Model predictive control-based efficient energy recovery control strategy for regenerative braking system of hybrid electric bus

• A 7-degree-of-freedom model of hybrid electric vehicle with regenerative braking system is built.
• A modified nonlinear model predictive control strategy is developed.
• The particle swarm optimization algorithm is employed to solve the optimization problem.
• The proposed control strategy is verified by simulation and hardware-in-loop tests.
• Test results verify the effectiveness of the proposed control strategy.

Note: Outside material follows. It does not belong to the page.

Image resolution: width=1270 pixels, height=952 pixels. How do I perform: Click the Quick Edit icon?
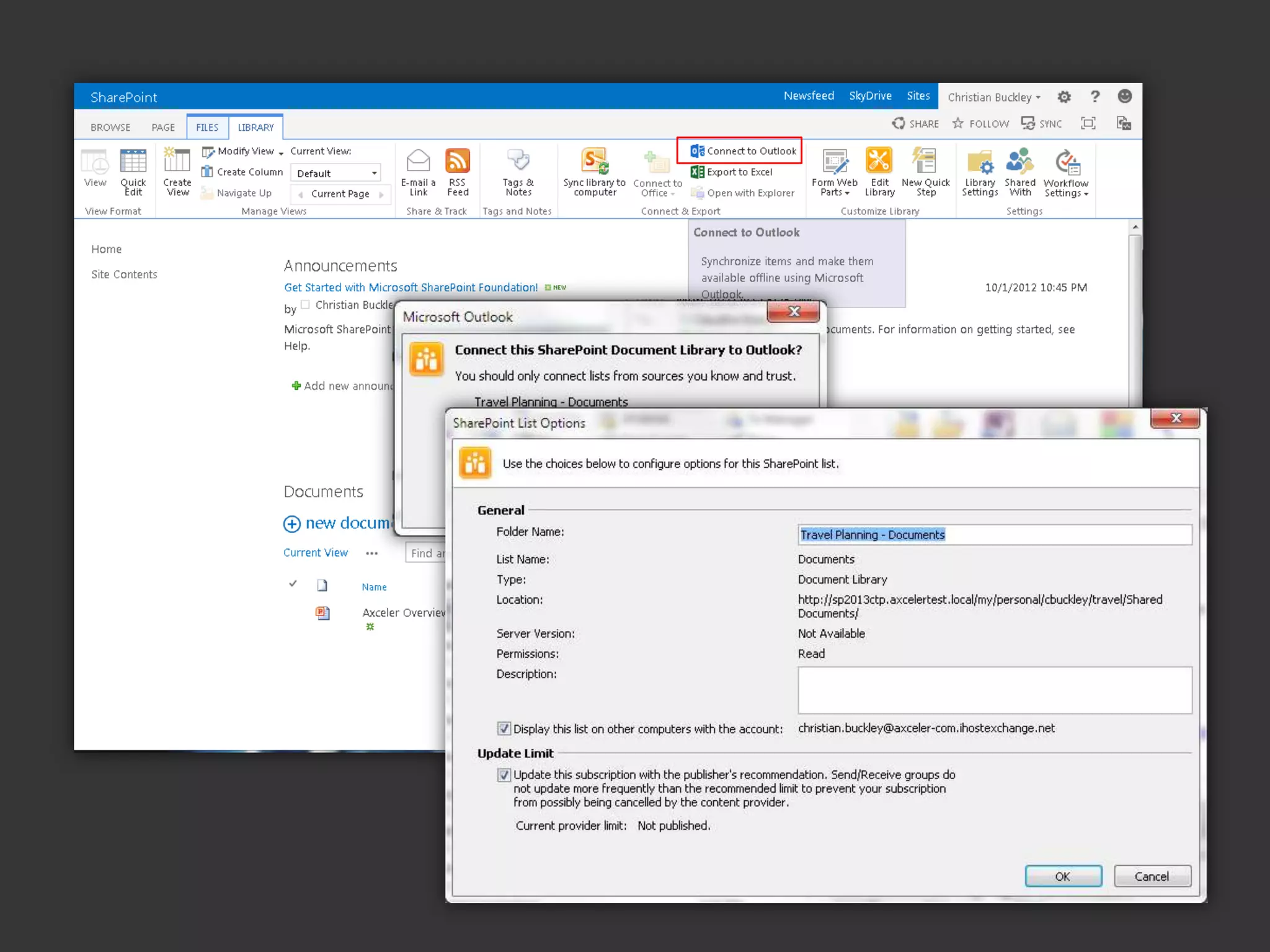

As one of the main working modes, the energy recovered with regenerative braking system provides an effective approach so as to greatly improve fuel economy of hybrid electric bus. However, it is still a challenging issue to ensure braking stability while maximizing braking energy recovery. To solve this problem, an efficient energy recovery control strategy is proposed based on the modified nonlinear model predictive control method. Firstly, combined with the characteristics of the compound braking process of single-shaft parallel hybrid electric bus, a 7 degrees of freedom model of the vehicle longitudinal dynamics is built. Secondly, considering nonlinear characteristic of the vehicle model and the efficiency of regenerative braking system, the particle swarm optimization algorithm within the modified nonlinear model predictive control is adopted to optimize the torque distribution between regenerative braking system and pneumatic braking system at the wheels. So as to reduce the computational time of modified nonlinear model predictive control, a nearest point method is employed during the braking process. Finally, the simulation and hardware-in-loop test are carried out on road conditions with different tire–road adhesion coefficients, and the proposed control strategy is verified by comparing it with the conventional control method employed in the baseline vehicle controller. The simulation and hardware-in-loop test results show that the proposed strategy can ensure vehicle safety during emergency braking situation and improve the recovery energy almost 17% compared with the conventional rule-based strategy in the general braking situation. Therefore, the proposed control strategy might offer a theoretical reference for the design of the actual braking controller in engineering practice.